O Procurador-Geral da Califórnia, Rob Bonta, emitiu uma carta de cessar e desistir para a xAI na sexta-feira, exigindo que a empresa interrompa imediatamente a criação e distribuição de deepfakes, imagens íntimas não consensuais e material de abuso sexual infantil (CSAM). A ação segue um anúncio anterior desta semana de que o gabinete do Procurador-Geral da Califórnia estava investigando a xAI sobre relatos de que seu chatbot, Grok, estava sendo usado para gerar imagens sexuais não consensuais de mulheres e menores.
"Hoje, enviei à xAI uma carta de cessar e desistir, exigindo que a empresa interrompa imediatamente a criação e distribuição de deepfakes, imagens íntimas não consensuais e material de abuso sexual infantil", disse Bonta em um comunicado à imprensa. "A criação deste material é ilegal. Espero que a xAI cumpra imediatamente. A Califórnia tem tolerância zero para CSAM."

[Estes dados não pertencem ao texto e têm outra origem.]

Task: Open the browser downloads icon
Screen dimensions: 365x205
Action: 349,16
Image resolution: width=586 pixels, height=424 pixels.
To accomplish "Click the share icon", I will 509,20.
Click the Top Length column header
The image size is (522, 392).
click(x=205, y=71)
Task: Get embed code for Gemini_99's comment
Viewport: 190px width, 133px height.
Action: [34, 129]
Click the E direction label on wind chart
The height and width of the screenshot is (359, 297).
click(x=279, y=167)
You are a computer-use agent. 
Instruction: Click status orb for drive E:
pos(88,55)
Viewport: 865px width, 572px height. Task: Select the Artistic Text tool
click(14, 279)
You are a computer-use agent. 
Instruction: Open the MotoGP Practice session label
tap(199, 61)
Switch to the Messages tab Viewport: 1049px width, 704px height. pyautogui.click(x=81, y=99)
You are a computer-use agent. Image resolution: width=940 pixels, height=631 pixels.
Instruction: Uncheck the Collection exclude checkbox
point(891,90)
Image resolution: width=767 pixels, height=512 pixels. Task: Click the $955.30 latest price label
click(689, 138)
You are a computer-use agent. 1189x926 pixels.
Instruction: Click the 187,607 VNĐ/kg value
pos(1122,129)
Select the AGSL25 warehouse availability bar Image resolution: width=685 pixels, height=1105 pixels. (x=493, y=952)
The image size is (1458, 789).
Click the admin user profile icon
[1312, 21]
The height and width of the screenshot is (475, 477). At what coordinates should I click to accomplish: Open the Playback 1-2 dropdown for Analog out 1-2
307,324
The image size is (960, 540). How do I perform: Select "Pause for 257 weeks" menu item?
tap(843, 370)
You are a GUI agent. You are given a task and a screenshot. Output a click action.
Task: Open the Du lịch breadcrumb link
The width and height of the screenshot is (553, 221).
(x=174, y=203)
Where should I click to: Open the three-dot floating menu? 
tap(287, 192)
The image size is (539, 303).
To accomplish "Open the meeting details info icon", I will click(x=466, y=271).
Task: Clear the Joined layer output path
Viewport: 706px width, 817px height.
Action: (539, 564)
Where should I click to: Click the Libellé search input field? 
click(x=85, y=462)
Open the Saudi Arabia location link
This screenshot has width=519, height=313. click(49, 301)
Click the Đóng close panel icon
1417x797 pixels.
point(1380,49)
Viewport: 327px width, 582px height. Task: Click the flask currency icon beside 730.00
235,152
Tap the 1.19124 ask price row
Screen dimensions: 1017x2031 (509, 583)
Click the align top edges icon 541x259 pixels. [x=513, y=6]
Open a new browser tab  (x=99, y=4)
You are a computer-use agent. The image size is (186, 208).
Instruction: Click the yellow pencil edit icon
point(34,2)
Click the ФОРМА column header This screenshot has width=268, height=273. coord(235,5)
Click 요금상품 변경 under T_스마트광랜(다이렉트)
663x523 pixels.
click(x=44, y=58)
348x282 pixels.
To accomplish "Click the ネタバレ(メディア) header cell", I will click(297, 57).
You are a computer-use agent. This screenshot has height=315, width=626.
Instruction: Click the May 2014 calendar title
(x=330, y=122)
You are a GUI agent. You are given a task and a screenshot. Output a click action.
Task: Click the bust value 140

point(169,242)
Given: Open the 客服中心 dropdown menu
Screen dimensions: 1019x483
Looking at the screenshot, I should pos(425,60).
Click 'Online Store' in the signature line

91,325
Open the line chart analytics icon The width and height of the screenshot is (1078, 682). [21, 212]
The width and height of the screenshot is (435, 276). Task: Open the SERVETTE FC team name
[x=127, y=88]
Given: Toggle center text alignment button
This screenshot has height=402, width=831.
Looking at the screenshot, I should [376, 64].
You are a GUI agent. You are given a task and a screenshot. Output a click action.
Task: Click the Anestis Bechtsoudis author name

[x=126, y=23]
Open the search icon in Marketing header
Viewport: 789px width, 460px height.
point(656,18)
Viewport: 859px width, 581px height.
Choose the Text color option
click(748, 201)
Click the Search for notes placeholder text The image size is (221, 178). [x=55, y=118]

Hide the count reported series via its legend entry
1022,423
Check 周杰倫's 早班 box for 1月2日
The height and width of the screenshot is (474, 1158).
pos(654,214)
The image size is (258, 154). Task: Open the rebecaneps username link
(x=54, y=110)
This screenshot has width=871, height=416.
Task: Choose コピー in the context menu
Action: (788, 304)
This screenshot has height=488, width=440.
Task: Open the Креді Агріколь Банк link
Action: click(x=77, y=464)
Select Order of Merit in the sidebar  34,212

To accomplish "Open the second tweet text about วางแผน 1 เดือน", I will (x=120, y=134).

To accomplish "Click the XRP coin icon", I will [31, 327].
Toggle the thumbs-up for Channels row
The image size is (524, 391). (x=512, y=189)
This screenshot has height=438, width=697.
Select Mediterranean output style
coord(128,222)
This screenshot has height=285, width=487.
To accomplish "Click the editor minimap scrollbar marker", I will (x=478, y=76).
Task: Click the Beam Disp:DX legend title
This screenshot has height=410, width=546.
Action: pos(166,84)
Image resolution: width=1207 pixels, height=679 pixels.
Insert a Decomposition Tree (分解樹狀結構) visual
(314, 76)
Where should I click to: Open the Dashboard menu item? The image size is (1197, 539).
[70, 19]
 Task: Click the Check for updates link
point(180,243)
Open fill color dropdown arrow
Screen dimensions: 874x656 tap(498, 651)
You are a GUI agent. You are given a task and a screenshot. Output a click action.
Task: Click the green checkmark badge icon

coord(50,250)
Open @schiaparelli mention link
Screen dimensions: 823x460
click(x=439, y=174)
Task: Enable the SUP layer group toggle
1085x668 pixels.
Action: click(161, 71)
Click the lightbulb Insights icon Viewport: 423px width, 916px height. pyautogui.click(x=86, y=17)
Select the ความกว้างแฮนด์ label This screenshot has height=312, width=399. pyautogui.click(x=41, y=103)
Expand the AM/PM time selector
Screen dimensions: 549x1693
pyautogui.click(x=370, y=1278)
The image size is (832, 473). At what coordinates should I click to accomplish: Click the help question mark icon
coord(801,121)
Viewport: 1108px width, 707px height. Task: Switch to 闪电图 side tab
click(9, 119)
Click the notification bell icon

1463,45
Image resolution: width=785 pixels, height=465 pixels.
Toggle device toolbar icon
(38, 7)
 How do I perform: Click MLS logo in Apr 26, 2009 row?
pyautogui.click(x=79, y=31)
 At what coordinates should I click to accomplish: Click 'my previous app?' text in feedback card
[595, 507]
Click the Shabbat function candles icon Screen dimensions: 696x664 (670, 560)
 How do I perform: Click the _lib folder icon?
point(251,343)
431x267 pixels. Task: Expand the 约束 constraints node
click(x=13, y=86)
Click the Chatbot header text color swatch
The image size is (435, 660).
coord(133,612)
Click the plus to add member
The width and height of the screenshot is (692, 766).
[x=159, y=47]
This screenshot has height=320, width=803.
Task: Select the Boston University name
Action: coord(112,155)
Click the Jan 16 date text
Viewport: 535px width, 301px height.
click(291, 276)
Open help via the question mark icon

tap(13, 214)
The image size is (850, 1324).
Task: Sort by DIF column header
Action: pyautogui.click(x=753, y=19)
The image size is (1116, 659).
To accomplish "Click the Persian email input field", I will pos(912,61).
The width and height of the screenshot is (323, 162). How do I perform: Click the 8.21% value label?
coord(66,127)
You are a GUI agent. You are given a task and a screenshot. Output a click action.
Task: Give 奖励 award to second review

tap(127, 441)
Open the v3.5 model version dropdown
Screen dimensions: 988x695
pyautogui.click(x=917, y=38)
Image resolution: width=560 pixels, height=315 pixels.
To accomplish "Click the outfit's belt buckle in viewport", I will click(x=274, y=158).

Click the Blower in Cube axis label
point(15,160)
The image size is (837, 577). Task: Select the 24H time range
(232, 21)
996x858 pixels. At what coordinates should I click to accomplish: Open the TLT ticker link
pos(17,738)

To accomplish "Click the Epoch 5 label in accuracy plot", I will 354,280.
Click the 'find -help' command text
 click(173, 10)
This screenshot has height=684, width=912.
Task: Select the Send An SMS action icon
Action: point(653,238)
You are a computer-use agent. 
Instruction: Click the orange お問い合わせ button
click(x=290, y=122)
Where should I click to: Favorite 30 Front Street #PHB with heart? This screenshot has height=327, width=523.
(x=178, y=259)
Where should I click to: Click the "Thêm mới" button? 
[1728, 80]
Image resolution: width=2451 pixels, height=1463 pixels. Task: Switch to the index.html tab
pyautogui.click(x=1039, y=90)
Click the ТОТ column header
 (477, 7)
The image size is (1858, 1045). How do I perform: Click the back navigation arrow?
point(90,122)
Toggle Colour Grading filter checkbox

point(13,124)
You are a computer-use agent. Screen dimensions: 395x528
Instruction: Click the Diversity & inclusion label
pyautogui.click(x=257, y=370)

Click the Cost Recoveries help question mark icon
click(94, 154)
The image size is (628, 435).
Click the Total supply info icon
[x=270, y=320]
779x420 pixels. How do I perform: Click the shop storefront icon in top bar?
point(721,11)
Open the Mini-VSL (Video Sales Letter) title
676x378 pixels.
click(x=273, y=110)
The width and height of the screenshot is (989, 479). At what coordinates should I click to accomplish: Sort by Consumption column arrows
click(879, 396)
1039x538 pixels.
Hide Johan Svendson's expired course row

O gabinete do Procurador-Geral alegou que a xAI parecia estar facilitando a produção em larga escala de nudes não consensuais, que supostamente estão sendo usados para assediar mulheres e meninas online. A agência espera que a xAI demonstre dentro de cinco dias as medidas que está tomando para resolver essas questões.
No centro da controvérsia está o recurso "modo picante" do Grok, que a xAI criou para permitir respostas mais não filtradas da IA. Este recurso, projetado para fornecer interações mais envolventes e provocativas, aparentemente foi explorado para gerar conteúdo prejudicial e ilegal. Deepfakes, que são mídias sintéticas geradas por IA, podem retratar de forma convincente indivíduos fazendo ou dizendo coisas que nunca fizeram, levantando sérias preocupações sobre difamação, violações de privacidade e o potencial de uso indevido na criação de pornografia não consensual.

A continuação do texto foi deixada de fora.